I'm designing a training program in C++ that will be distributed to a large number of facilities, most of which won't have much in the way of an IT staff. The program connects via a TCP connection to a central database which stores various pieces of data for research and evaluation purposes.

The problem I have is that I would like to make the transmission secure, and the most commonly recommended way to do that seems to be OpenSSL - which seems all well and good, but I've got a problem. As I understand it, OpenSSL must be installed specifically on each of the systems. The facilities won't have the expertise required to compile and install the source on their systems, the computers will be sufficiently varied (all Windows boxes, but of varying make and quality) to rule out distributing a specifically-compiled binary, and continent-wide distribution makes it impossible for my team to personally set it up.

Does anyone have a recommendation for how to solve this problem? Am I simply incorrect in my assumptions, and one can distribute it without installation? If not, is there a more practical alternative?

+1  A: 

Actually, OpenSSL seems like a good option based on what you described.

From what I understand of OpenSSL, it is a library written in C (with wrappers around it for other languages), meaning that you can include it in the code base of whatever it is you are writing.

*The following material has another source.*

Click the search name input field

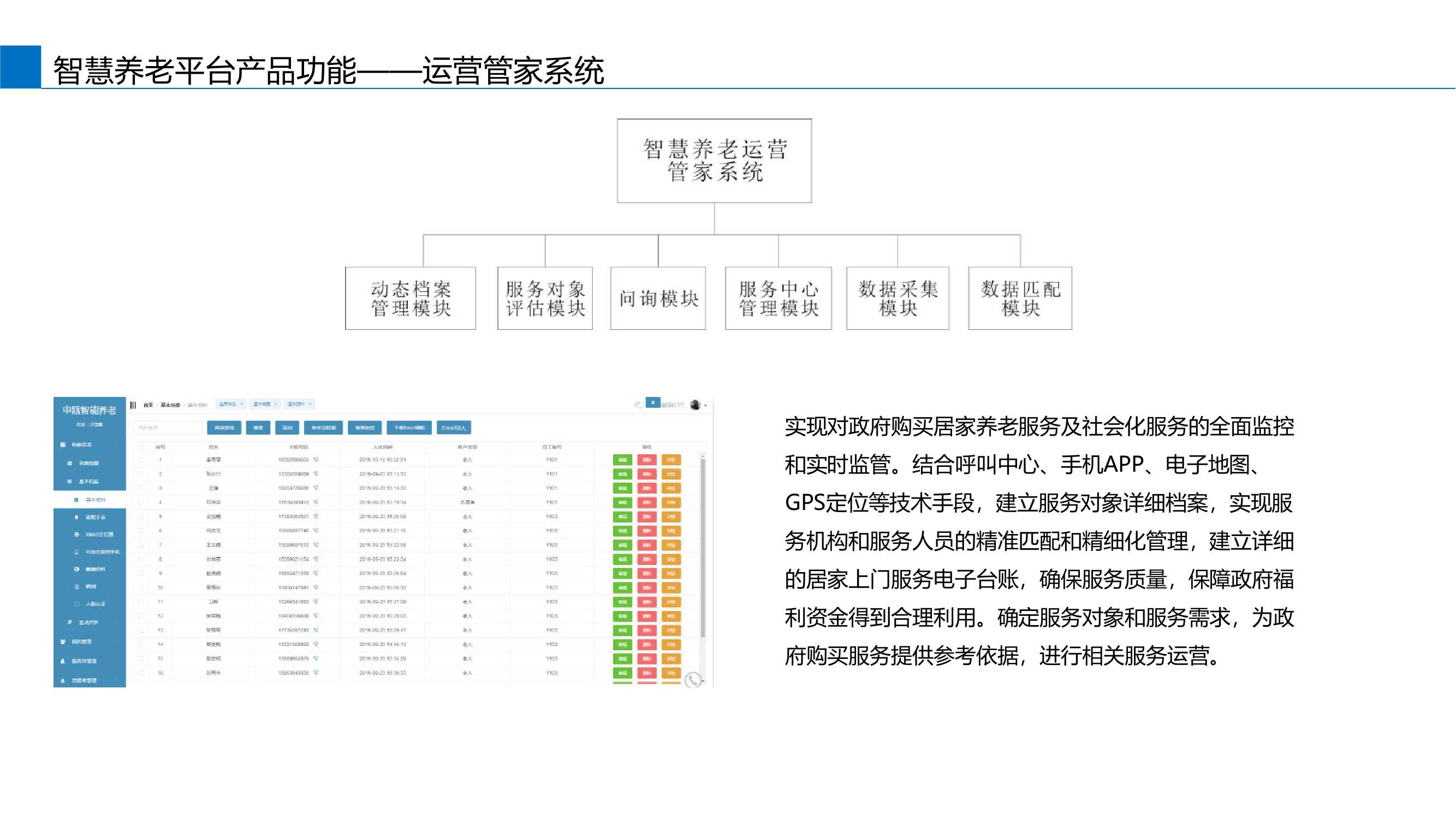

I'm pretty sure that it is not a program that has to be installed, so I think that you shouldn't have to worry about that.

Stargazer712
+3  A: 

As long as all your machines are XP+, with two versions of OpenSSL you should be ready, one for 32bits and one for 64bits. Just provide two separate installers and that should be it. There's no need to compile for each machine.

Just remember to include the Visual C++ redistributable package in your installer as well.

If you have to support ancient Windows versions, it gets a bit more complex but not that much.

Vinko Vrsalovic
+1  A: 

You might also like to experiment with IPSEC- if you are concerned with distribution of binaries etc to client machines, IPSEC could be interesting solution. Since virtually all Windows boxes support it, all you have to do is to configure IPSEC policy on DB server - by making it as "required" this way, all the data between client machines and DB server will be encrypted.